> [Exercise task 1]: Transcribe the MDX percentile thread word for word, from "a. find position" to "create with it)".
> [Exercise task 2]: In the MDX percentile thread, list every argument of the Percentile function as the original post names it.

> [Document passage]:
# Database Discussions > MDX and Analysis Services >  Percentile with MDX ???

## aftera

How to create Percentile with MDX??

i got this function but i'm not success to follow up.

Percentile ( set, numeric_value_expr, percentile )

(set -> The set from which to get a tuple value. 
numeric_value_expr -> A numeric value or an expression that returns a numeric value. 
percentile -> A percentile. Must be between 0 and 100. )


Thank you

----------


## naaziz

Hello Aftera,

Wonder if you found the solution to this? I got some answer, but it does not look quite like what I have expected it to be
please help
naaziz

----------


## Island1

Just making sure ...

Bill

----------


## naaziz

Hi,
We are talking about MDX query used to calculate percentile...
Atleast this is what I understand from the post above.

thanks

----------


## Island1

The only Percentile function with which I have any exposure is the Essbase MDX function.  Is this the function to which you are referring?

Example:

WITH MEMBER [Measures].[Perc] AS
 'Percentile(Products.Levels(0).Members, [Measures].[Price Paid], 10)'
SELECT {[Measures].[Price Paid], [Measures].[Perc] } ON COLUMNS,
{ Products.Levels(0).Members } ON ROWS
FROM AsoSamp.Sample


Per the documentation, "this function orders the set according to the numeric value expression. It then finds the tuple at the given percentile and returns its value ... The returned value is such that n percent of the set members are smaller than it."

Is this what you are trying to accomplish?  Where are you trying to use the function?



Thanks.

Bill

----------


## aftera

Hello naaziz,

for my Percentile , i didn't use mdx function.
i created 5 variables for calculate Percentile follow stat step.

 a. find position of P25
 b. rank member min to max
 c. calculate proportion

(i think it not the best way because it's not flexible and create with long syntax. i think mdx function it's the best way but i cannot create with it)

example -Percentile 25

1.[Sales Rank]

iif(IsEmpty([Measures].[Sales_value]), NULL,
Rank([Dept Member].[Dept Member].CurrentMember, 
Filter(Order([Dept Member].[Dept Member].CurrentMember.Level.Members,
([Measures].[Sales_value]), BASC),
isempty([measures].[Sales_value])=0)))


2.[Dim_N]
count(Filter( Order([Dept Member].[Dept Member].[Dept Name].Members, [Dept Member].[Dept Member].CurrentMember.Name, DESC) ,
([Measures].[Sales Rank] <> null ))

> [Dataset records]:
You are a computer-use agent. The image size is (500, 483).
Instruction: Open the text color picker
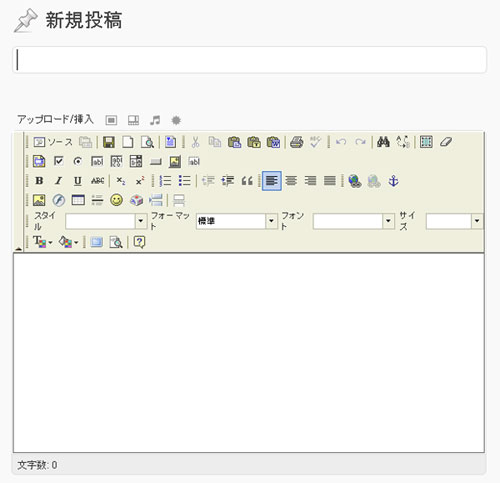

* * *

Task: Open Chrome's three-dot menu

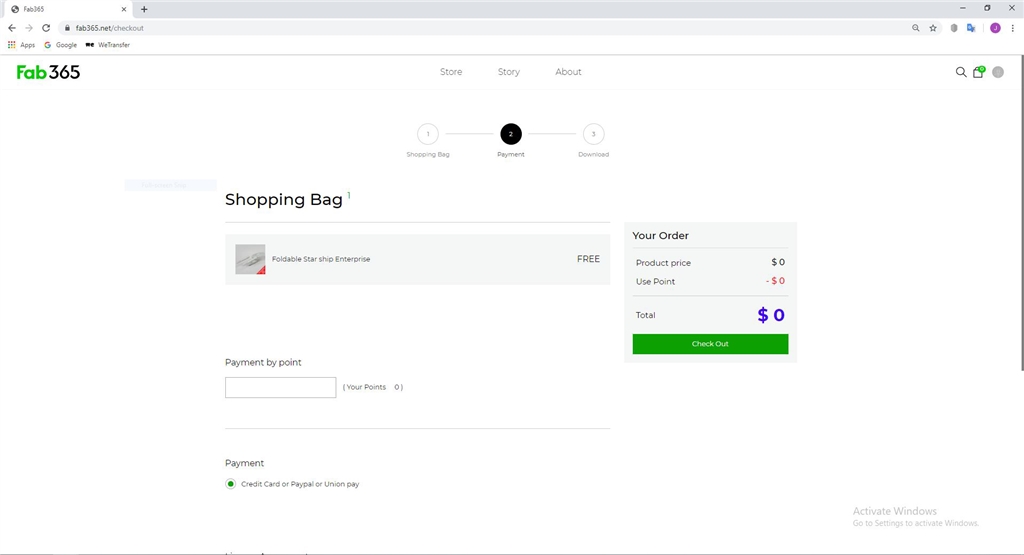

> [Exercise output 1]:
a. find position of P25
 b. rank member min to max
 c. calculate proportion

(i think it not the best way because it's not flexible and create with long syntax. i think mdx function it's the best way but i cannot create with it)

> [Exercise output 2]: set, numeric_value_expr, percentile